There was somewhere always en voice in me that told me that something was not right, but I wouldn’t listen to it. Also because I thought it was something in me that was wrong of incapable. Until a therapist opened my eyes and made me clear that in a conflict there are always two persons involved (meanwhile I was 6 years at the BK). There were too many phrases in the Murli that were not love for me, but "maybe it was the translation?" I soothed myself with ... I never dare to ask aloud what was being done with the money that we donated. But I found it strangely that there was no openness about it. So just a few things to mention ...
The data that was called that Destruction would take place provided me a lot of anxiety and stress. I still had so much to do, that I never got it done in the few years left. Once I had decided to go away, it was quite difficult to get rid of this. At the same time I felt a deep pain, because I had not found God yet, because I hadn’t resolved my dysfunctional feelings and thoughts about God and I still thought at that moment that it was the only way to found out.

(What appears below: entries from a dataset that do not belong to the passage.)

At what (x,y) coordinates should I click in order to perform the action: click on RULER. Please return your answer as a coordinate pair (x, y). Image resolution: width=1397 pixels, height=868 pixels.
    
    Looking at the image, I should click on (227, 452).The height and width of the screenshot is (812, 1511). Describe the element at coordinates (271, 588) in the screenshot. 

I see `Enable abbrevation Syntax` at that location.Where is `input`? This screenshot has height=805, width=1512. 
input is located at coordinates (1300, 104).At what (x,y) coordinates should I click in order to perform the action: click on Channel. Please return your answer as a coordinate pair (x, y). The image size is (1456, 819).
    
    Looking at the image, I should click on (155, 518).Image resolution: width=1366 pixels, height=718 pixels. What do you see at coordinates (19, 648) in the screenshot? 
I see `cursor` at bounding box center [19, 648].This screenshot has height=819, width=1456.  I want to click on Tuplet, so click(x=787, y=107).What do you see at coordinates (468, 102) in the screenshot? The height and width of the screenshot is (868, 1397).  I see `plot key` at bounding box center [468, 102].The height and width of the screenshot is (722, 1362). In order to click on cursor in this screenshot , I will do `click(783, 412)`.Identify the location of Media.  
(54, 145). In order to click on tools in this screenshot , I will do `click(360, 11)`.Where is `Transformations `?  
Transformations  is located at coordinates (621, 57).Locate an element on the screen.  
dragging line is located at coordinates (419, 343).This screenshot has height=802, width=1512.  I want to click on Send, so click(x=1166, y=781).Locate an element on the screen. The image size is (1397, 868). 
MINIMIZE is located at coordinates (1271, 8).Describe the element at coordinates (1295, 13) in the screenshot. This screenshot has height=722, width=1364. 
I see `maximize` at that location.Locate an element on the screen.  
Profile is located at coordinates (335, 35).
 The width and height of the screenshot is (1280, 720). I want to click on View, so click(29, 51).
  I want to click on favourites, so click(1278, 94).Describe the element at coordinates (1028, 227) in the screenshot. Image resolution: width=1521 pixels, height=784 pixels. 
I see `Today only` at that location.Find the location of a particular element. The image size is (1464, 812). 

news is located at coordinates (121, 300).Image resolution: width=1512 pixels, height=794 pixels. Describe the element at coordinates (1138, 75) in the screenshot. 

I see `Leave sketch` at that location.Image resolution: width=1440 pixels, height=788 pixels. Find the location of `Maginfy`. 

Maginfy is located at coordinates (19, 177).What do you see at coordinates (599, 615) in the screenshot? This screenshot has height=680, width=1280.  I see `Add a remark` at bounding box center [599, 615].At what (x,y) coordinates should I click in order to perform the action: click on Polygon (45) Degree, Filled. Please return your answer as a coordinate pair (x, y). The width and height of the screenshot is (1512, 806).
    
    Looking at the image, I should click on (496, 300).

But there was no other way than to leave.
At that time there was no internet. Meanwhile I was in Groningen. Alone. I hardly knew anyone and contact with the BKs stopped pretty quickly. A few years later, after a lot of courses, therapy, groups, etc., when I felt myself strong enough, Lia (the Sister in charge of Groningen, but meanwhile moved to The Hague) came on my path. I decided to visited the Hague Centre. In another building. With that I could finish that period for myself. I could feel how it was. How rigid they did about the kitchen, where I absolutely wasn’t allowed. The kitchen in which I had so often been cooking. And that felt strange.
My development has continued. I healed myself of all pain, sustained in my life. I am now faithful to who I am, to what is true for me and what I want to live. God has remained in the background for a long time, but is now very natural part of me in my life. God is no longer 'somebody' where I travel to, instead I allow God in my life, in my heart. I experience God through my body, in everything I do and say. It is for me a stream that is always present, because there is nothing more in between: I am sincere with myself and others.
I have experienced and seen a lot in those 8 years, both to myself as to others. I see it as a rich period with the insights of now. That insights I share with others, including by writing about it, because I still like sharing my insights, love and light with everyone who is open for it.
This whole story has made me more and more conscious that I want carefully investigate what my intentions are in contacts and in dealing with others, so I let them free, because there is nothing I need from them personally. Dominion (power) is like a sweet assassin who can have you in his grip without seeing it.